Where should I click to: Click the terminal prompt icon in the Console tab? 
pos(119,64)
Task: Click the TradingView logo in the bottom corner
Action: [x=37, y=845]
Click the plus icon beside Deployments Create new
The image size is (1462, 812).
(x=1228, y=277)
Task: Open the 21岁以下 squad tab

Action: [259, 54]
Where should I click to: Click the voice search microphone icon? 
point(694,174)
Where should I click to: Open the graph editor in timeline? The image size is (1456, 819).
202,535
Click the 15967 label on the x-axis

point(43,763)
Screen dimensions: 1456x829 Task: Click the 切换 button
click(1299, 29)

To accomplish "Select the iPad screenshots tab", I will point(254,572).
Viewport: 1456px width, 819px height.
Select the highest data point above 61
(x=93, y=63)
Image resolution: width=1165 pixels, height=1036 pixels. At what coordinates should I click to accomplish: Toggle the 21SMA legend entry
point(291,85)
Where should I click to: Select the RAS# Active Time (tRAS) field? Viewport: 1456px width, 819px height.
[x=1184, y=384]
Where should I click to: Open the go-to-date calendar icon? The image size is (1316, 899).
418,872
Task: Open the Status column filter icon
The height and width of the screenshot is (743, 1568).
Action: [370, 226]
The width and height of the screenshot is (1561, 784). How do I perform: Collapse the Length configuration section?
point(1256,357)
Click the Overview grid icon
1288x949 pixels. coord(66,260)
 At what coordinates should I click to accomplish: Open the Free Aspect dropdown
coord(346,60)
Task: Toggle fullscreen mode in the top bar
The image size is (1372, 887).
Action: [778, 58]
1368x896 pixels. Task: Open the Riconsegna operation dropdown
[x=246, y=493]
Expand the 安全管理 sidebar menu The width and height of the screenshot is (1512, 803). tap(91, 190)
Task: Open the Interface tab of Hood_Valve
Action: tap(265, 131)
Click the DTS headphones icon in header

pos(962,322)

===============

Task requirements>
The records above are to be duplicated exactly, every one of them.

Finished task>
Where should I click to: Click the terminal prompt icon in the Console tab? 
pos(119,64)
Task: Click the TradingView logo in the bottom corner
Action: [x=37, y=845]
Click the plus icon beside Deployments Create new
The image size is (1462, 812).
(x=1228, y=277)
Task: Open the 21岁以下 squad tab

Action: [259, 54]
Where should I click to: Click the voice search microphone icon? 
point(694,174)
Where should I click to: Open the graph editor in timeline? The image size is (1456, 819).
202,535
Click the 15967 label on the x-axis

point(43,763)
Screen dimensions: 1456x829 Task: Click the 切换 button
click(1299, 29)

To accomplish "Select the iPad screenshots tab", I will point(254,572).
Viewport: 1456px width, 819px height.
Select the highest data point above 61
(x=93, y=63)
Image resolution: width=1165 pixels, height=1036 pixels. At what coordinates should I click to accomplish: Toggle the 21SMA legend entry
point(291,85)
Where should I click to: Select the RAS# Active Time (tRAS) field? Viewport: 1456px width, 819px height.
[x=1184, y=384]
Where should I click to: Open the go-to-date calendar icon? The image size is (1316, 899).
418,872
Task: Open the Status column filter icon
The height and width of the screenshot is (743, 1568).
Action: [370, 226]
The width and height of the screenshot is (1561, 784). How do I perform: Collapse the Length configuration section?
point(1256,357)
Click the Overview grid icon
1288x949 pixels. coord(66,260)
 At what coordinates should I click to accomplish: Open the Free Aspect dropdown
coord(346,60)
Task: Toggle fullscreen mode in the top bar
The image size is (1372, 887).
Action: [778, 58]
1368x896 pixels. Task: Open the Riconsegna operation dropdown
[x=246, y=493]
Expand the 安全管理 sidebar menu The width and height of the screenshot is (1512, 803). tap(91, 190)
Task: Open the Interface tab of Hood_Valve
Action: tap(265, 131)
Click the DTS headphones icon in header

pos(962,322)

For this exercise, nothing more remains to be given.